GOAL:
Write out each line below that contains the string "DARUMA".

[Text and element pointing records]

********************

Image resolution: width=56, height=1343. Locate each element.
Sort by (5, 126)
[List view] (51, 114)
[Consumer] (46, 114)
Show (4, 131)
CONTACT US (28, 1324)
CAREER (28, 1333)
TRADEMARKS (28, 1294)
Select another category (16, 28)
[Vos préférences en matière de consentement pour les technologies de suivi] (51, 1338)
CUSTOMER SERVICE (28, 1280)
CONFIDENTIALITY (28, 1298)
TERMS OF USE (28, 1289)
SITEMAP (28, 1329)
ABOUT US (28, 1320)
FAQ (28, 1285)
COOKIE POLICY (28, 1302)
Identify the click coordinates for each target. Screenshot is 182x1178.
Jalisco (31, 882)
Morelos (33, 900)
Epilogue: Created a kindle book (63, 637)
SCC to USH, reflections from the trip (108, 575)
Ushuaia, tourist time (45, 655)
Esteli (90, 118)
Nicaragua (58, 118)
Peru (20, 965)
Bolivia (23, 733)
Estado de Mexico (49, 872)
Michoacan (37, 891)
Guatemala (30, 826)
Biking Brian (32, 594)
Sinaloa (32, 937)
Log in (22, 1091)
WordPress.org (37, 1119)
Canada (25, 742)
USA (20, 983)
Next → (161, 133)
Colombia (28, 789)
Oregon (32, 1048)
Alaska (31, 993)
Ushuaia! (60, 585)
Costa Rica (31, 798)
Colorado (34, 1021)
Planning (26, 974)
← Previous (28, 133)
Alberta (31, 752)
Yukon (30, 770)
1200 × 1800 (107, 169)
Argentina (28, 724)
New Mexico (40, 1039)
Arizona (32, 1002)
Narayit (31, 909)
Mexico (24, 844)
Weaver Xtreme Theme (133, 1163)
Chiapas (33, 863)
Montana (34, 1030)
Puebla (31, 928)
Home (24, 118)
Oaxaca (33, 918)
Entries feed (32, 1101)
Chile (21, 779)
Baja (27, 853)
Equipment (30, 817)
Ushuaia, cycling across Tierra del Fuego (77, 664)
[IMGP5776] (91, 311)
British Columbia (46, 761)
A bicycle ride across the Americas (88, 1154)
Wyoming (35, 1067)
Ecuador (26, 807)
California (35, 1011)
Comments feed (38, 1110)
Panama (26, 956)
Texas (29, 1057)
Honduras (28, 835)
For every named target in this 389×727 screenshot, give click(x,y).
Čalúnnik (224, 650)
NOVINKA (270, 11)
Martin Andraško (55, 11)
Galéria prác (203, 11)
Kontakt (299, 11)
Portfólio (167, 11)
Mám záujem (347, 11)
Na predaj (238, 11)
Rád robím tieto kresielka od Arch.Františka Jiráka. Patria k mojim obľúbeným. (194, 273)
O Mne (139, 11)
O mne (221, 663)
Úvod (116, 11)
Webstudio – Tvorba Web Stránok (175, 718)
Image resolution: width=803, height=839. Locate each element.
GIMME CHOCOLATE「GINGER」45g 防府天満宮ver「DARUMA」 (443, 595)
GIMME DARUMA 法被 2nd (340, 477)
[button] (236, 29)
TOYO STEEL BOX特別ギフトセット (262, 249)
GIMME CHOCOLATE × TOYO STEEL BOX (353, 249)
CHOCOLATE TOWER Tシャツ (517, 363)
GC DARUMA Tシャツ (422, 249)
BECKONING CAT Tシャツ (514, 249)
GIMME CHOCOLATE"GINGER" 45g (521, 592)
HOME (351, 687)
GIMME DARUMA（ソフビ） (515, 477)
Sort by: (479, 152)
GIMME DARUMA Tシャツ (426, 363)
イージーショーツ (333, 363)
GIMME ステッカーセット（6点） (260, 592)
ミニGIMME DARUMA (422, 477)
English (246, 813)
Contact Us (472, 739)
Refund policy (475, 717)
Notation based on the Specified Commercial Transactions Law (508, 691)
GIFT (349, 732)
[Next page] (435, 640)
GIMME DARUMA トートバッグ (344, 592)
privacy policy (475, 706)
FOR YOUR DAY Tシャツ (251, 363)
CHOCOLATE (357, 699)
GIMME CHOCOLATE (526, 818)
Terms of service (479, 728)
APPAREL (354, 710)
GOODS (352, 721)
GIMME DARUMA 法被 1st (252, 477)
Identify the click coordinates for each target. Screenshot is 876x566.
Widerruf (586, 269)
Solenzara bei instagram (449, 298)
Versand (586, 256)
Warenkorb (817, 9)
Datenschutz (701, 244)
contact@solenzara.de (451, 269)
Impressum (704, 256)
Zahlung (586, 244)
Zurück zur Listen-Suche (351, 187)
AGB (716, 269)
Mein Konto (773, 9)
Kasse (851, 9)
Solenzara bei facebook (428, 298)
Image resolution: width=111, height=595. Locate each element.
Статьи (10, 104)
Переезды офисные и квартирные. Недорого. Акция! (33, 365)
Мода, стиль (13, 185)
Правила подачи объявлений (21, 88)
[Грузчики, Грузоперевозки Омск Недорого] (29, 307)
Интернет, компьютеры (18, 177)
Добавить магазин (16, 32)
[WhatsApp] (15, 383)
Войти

********************

WORKED ANSWER:
GIMME CHOCOLATE「GINGER」45g 防府天満宮ver「DARUMA」 (443, 595)
GIMME DARUMA 法被 2nd (340, 477)
GC DARUMA Tシャツ (422, 249)
GIMME DARUMA（ソフビ） (515, 477)
GIMME DARUMA Tシャツ (426, 363)
ミニGIMME DARUMA (422, 477)
GIMME DARUMA トートバッグ (344, 592)
GIMME DARUMA 法被 1st (252, 477)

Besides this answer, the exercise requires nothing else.